I briefly made a statement on facebook about feeling hit particularly close to home because of friends of mine that are in The Crown, which is the Pride's recognized supporter group. I was a little surprised to learn of the relatively high number of people in the LBGT community that are fans of women's soccer. And with a match last night, I was just out at a local sports bar with a bunch of other fans, many of them gay dudes and lesbians, and I realized that some of those same people who had been at the watch party may have been at that club later on in the night.

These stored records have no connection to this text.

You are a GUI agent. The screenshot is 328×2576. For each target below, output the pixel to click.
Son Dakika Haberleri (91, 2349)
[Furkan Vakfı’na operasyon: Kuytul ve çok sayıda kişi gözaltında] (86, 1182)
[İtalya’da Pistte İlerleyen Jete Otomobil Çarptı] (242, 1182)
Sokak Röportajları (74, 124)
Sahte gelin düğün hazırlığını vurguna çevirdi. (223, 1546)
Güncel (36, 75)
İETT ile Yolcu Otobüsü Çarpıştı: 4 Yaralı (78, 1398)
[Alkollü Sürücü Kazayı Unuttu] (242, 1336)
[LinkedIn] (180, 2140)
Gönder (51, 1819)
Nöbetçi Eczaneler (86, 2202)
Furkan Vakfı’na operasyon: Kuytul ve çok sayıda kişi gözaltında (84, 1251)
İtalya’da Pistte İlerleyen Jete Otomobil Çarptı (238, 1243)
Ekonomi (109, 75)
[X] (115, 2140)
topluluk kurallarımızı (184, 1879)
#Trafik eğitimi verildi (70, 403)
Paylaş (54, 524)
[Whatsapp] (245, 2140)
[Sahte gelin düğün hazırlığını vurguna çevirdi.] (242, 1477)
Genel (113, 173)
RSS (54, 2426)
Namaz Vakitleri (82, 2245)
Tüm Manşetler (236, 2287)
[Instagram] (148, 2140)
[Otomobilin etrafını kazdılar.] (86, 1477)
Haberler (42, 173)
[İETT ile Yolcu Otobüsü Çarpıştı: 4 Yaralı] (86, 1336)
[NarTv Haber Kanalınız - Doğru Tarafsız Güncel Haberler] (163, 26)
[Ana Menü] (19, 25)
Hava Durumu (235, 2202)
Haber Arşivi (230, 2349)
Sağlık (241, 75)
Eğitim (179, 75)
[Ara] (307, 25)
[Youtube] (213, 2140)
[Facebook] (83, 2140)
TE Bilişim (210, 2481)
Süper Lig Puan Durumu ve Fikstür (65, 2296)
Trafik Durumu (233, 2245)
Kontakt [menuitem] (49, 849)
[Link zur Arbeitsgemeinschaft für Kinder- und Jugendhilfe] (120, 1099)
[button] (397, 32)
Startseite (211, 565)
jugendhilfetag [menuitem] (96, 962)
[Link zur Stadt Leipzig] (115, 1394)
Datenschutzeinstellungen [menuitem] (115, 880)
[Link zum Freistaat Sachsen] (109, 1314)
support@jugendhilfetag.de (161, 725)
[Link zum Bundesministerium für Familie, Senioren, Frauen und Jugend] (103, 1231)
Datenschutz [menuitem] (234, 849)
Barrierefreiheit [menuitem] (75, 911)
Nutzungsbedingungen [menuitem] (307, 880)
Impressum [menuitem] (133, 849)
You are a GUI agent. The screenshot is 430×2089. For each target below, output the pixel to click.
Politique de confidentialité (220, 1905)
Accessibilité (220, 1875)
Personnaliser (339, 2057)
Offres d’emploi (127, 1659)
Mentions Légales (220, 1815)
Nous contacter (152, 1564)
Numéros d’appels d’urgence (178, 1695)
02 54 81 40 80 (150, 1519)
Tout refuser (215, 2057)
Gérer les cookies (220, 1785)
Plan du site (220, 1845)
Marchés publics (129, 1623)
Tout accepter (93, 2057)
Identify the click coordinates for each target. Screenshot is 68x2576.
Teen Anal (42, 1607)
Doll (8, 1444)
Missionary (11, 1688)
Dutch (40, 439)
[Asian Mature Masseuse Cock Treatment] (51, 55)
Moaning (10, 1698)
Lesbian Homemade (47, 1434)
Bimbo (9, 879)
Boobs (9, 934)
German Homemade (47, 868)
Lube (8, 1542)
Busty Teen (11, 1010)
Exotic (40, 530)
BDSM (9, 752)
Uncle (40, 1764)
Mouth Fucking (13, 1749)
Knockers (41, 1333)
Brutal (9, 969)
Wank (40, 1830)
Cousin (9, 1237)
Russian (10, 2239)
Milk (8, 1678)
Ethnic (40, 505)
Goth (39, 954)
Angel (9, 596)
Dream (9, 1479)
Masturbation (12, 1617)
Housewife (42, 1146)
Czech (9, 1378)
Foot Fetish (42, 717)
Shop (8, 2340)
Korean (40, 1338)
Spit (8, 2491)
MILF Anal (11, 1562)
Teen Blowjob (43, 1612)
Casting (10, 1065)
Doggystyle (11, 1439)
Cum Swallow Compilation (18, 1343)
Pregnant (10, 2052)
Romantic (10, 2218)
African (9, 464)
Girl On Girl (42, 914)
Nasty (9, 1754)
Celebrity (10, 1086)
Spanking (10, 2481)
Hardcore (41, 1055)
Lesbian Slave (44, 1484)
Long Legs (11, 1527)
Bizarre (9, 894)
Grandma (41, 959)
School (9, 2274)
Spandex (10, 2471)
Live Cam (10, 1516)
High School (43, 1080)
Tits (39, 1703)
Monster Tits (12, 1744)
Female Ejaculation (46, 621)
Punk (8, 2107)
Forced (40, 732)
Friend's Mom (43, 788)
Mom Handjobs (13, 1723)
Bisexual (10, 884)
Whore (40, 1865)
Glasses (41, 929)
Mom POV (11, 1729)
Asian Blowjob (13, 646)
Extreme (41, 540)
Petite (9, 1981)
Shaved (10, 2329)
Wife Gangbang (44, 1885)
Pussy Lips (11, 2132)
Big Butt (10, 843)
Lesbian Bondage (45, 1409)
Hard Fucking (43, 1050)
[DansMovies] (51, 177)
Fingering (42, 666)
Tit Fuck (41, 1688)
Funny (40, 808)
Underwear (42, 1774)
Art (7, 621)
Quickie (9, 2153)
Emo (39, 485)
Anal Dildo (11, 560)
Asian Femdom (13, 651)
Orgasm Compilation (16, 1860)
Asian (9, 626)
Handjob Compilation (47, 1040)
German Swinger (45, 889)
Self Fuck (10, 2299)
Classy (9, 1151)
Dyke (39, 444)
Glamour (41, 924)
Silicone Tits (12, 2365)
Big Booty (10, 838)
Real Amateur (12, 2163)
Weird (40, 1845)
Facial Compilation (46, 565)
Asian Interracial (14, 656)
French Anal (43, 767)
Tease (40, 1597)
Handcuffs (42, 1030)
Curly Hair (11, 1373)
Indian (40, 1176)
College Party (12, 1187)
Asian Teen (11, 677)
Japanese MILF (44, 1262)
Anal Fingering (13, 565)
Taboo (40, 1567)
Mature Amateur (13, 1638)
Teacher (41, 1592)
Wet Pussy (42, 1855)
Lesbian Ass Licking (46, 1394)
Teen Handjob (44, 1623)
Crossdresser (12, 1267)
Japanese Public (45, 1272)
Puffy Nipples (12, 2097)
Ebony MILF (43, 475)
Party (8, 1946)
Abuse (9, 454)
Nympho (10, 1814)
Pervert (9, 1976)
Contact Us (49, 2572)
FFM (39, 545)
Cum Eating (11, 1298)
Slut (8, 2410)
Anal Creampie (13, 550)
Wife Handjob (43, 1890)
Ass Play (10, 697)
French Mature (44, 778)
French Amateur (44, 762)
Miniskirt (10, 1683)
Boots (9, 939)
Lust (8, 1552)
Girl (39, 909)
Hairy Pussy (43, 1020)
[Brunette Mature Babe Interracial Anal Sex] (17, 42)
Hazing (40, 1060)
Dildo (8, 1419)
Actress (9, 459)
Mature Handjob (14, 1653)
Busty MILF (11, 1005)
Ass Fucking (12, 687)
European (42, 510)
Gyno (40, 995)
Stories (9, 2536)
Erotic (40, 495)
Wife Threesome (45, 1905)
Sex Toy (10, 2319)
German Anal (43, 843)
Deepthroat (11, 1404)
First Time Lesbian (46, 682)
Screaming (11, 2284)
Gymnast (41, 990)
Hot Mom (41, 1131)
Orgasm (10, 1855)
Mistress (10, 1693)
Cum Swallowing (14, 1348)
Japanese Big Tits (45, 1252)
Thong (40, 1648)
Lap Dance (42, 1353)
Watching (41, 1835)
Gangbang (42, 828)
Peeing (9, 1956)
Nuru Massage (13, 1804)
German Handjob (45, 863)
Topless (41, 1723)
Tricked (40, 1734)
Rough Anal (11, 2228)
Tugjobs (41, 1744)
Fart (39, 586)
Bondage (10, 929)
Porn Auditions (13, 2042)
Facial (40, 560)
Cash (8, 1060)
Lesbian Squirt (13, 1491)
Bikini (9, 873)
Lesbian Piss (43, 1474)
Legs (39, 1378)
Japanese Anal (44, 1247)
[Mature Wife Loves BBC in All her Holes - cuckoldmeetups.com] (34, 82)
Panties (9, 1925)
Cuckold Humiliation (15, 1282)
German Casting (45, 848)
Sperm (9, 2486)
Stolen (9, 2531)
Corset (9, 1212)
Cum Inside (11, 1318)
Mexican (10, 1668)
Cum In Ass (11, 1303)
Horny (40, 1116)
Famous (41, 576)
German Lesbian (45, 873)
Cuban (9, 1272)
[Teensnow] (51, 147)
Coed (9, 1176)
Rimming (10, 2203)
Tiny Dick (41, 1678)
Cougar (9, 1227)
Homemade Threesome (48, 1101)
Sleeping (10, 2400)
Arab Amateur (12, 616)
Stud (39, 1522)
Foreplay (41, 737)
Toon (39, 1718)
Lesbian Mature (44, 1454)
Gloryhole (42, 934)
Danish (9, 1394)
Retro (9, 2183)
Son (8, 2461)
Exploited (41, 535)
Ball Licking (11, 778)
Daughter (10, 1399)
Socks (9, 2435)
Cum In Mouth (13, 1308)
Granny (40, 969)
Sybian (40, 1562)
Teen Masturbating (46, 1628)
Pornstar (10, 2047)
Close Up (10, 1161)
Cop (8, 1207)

I'm not sure what I can say that others can't say more eloquently or more passionately, and I think it's important in times like this to do more than talk. Sure, people may be angry and grief-stricken and outraged, and that's fine. And today there's way too much political nonsense on social media on all sides of many issues in the wake of this tragedy. The day after such a tragedy is exactly the WRONG time to be political. The time to be political is when emotions are not high and when logic and prudent thought and reasoned arguments can lead the day, not when people are feeling threatened, either in terms of their safety or the safety of their rights.
But the appropriate things for today are to take action. If you are able to donate blood, go donate blood. Every news outlet and many outlets on social media have links to where donors can go to give blood. And if you are not able to give blood for some reason, then do something for those that are donating. I left home a little early today for a planned event in order to drop by a blood donation center and hand out a case of bottled water I bought at the supermarket. It's not much, but it's a way to stand with those who are giving blood and thus are standing with the victims.
Hug your kids. Tell a friend you care. Remember that no matter what differences of lifestyle, religion, nationality, skin color, or language you have with a person, the fact that you share human DNA means you have a whole lot more in common than you have differences, and that's reason enough to want to wish them well and not wish them harm.
That's all, friends. Be good. Stay safe.